[Stored data entries]
::::
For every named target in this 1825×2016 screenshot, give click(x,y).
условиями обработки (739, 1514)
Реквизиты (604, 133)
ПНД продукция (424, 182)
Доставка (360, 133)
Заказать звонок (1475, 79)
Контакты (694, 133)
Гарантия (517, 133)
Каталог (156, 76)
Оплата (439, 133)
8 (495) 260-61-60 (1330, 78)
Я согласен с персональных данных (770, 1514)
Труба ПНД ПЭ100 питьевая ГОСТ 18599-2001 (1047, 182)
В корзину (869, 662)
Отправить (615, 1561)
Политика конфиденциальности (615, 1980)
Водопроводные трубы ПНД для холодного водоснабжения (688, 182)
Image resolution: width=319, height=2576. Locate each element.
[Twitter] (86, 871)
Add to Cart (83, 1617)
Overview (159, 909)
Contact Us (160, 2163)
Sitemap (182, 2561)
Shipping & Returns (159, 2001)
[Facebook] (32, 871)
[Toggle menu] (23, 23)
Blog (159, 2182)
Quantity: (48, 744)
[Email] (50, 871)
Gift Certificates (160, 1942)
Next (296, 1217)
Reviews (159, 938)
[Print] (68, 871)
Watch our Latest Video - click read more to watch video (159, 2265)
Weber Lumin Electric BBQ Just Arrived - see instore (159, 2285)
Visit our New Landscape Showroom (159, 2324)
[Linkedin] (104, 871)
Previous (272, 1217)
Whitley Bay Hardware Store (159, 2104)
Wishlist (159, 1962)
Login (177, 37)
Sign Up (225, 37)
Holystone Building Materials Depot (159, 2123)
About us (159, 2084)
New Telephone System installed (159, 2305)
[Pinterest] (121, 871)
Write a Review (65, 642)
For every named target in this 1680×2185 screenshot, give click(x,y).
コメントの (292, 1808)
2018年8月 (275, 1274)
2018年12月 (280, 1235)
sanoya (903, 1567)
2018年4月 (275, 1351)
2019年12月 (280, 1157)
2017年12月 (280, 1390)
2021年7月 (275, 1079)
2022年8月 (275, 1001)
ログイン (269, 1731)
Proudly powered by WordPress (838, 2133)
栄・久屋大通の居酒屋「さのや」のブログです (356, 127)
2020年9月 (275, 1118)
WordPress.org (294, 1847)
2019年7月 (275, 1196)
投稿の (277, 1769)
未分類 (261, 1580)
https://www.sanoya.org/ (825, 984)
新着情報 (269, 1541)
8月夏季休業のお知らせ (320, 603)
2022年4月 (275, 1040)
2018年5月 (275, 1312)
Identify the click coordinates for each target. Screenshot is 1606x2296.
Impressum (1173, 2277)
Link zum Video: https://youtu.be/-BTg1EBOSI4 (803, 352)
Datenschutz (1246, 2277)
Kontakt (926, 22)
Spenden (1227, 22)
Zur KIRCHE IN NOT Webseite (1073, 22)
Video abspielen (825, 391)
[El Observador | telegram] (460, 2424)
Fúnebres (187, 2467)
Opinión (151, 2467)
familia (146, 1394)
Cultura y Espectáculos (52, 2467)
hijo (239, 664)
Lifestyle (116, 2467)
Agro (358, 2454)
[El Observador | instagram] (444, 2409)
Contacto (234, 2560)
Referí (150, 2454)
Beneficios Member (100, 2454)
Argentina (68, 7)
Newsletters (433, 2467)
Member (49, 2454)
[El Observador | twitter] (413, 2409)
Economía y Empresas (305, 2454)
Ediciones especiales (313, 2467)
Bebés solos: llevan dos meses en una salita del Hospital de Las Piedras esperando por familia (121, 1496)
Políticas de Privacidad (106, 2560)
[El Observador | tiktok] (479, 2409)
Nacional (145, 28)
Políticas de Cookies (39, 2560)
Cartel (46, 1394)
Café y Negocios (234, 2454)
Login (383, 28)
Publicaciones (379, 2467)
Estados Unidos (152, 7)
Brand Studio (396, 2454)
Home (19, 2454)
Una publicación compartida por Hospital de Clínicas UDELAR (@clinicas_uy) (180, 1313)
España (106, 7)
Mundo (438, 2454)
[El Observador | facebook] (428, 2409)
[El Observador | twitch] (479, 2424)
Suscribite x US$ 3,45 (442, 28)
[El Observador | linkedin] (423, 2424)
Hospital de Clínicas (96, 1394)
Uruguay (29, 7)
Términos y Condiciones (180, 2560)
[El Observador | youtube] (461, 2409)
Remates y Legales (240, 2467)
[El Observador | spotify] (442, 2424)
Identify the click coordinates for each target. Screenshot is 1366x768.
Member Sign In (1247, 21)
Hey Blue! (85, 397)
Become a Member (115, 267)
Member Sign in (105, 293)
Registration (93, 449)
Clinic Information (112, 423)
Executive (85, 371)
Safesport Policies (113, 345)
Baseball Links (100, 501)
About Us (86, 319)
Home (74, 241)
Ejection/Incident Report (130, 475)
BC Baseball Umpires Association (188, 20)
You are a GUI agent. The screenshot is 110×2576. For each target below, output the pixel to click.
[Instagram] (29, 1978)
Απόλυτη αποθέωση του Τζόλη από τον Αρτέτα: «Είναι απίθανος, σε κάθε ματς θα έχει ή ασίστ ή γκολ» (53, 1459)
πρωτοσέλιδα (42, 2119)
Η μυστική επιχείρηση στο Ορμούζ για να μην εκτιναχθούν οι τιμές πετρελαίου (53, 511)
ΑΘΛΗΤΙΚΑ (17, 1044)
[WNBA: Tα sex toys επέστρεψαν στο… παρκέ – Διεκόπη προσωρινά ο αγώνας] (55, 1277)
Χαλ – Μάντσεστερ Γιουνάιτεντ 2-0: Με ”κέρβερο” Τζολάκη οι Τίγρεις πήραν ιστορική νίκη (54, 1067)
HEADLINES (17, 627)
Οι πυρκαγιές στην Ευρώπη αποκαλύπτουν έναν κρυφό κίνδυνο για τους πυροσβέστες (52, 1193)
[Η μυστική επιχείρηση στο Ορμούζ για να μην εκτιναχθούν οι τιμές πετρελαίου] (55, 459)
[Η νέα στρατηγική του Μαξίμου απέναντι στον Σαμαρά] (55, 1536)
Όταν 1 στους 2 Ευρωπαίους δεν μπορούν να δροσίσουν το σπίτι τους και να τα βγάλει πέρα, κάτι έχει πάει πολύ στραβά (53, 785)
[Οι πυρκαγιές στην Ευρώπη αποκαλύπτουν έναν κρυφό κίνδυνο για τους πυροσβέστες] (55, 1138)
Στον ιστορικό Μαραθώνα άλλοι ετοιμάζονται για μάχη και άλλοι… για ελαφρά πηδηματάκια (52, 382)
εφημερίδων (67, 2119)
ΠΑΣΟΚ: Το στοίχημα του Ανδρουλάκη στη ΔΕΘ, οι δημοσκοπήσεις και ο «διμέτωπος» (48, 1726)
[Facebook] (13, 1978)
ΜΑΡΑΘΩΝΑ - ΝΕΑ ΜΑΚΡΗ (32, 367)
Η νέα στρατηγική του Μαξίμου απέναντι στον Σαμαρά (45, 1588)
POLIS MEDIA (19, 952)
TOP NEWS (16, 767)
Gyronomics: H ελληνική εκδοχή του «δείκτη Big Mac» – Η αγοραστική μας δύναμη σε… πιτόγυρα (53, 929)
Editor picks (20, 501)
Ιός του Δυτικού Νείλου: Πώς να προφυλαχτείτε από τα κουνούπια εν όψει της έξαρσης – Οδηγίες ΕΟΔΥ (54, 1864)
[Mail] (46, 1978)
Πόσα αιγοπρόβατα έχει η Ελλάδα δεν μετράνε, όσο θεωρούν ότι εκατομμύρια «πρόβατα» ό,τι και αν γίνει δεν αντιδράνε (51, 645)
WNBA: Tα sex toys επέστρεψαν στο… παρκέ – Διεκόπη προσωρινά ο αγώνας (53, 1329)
::::
**Required action**
Looking at the entries above, can you reproduce exactly the lines from the one that holds "Impressum (1173, 2277)" through the one that holds "familia (146, 1394)", and only those?

**Response to the exercise**
Impressum (1173, 2277)
Link zum Video: https://youtu.be/-BTg1EBOSI4 (803, 352)
Datenschutz (1246, 2277)
Kontakt (926, 22)
Spenden (1227, 22)
Zur KIRCHE IN NOT Webseite (1073, 22)
Video abspielen (825, 391)
[El Observador | telegram] (460, 2424)
Fúnebres (187, 2467)
Opinión (151, 2467)
familia (146, 1394)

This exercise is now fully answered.